Depois de quase seis anos David Beckham vai deixar a MLS, a liga norte-americana de futebol que, mesmo ainda longe de ter a força dos campeonatos europeus e até mesmo sul-americanos, não para de crescer. E o inglês se despediu dos gramados dos EUA em grande estilo faturando o seu segundo título com o LA Galaxy.
Muitos podem dizer que Beckham errou ao trocar o Real Madrid pela MLS em 2007, principalmente porque isso o afastou das grandes competições e até da seleção inglesa, mas ninguém pode negar que o objetivo que foi traçado naquela época deixou de ser cumprido. E nem estou falando da questão financeira, que, óbvio, foi fundamental. Mas sim do papel dele como embaixador de um campeonato que já tem uma das maiores médias de público no futebol mundial – na final eram mais de 30 mil pessoas, com diversas celebridades presentes, na temporada a média ficou em cerca de 19 mil, maior do que a liga francesa, por exemplo.
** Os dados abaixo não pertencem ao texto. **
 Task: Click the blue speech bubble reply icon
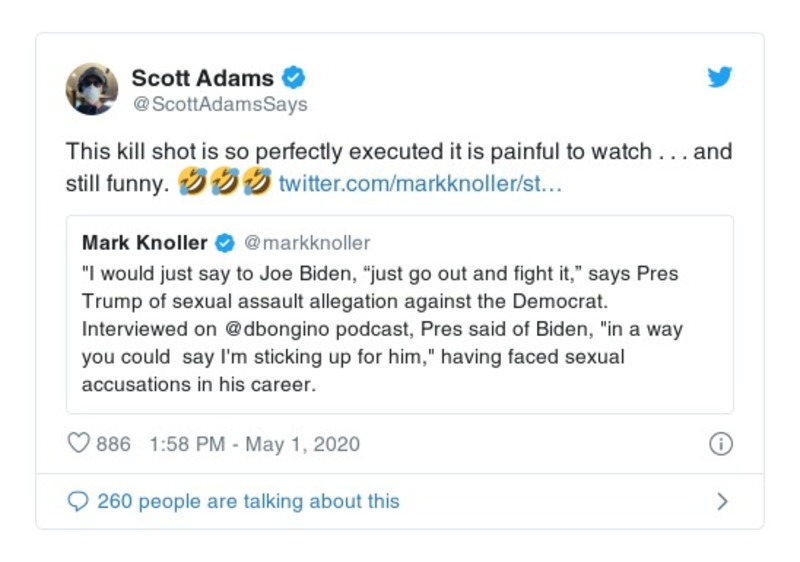point(78,501)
Não é exagero nenhum dizer que neste papel ele teve mais sucesso do que o próprio Pelé, Beckenbauer e Cruyff, jogadores que, sem dúvida, foram muito melhores tecnicamente do que Beckham, mas que não conseguiram colocar os Estados Unidos no mapa do futebol (a final foi transmitida para 157 países) e, principalmente, fazer os próprios norte-americanos se interessarem pelo esporte como agora.
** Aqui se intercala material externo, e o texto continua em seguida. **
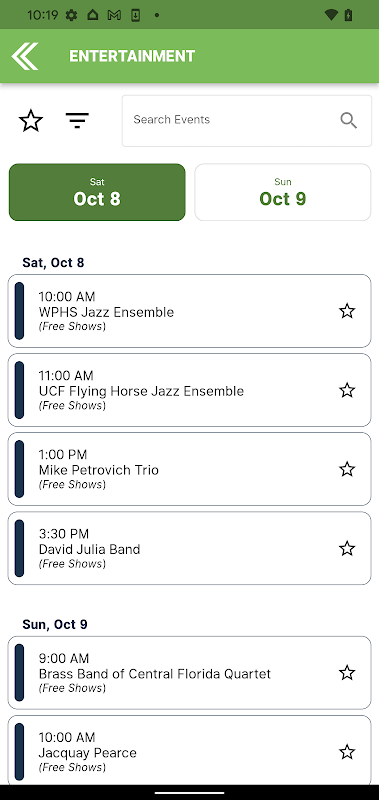Viewport: 379px width, 800px height.
Task: View the David Julia Band 3:30 PM event
Action: [x=189, y=548]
Desde a chegada de Beckham sete novas equipes foram criadas e agora a maioria absoluta joga em seus próprios estádios, deixando de lado aquela improvisação ruim nos campos de futebol americano. O próprio LA Galaxy passou a realizar jogos de exibição pelo mundo com cachês maiores que muitos times europeus. Agora, além das presenças de Thierry Henry e Rafa Marquez, a liga estaria disposta a buscar nomes como Kaká e Lampard.
A MLS ainda tem muito o que crescer, mas o projeto Beckham foi um sucesso.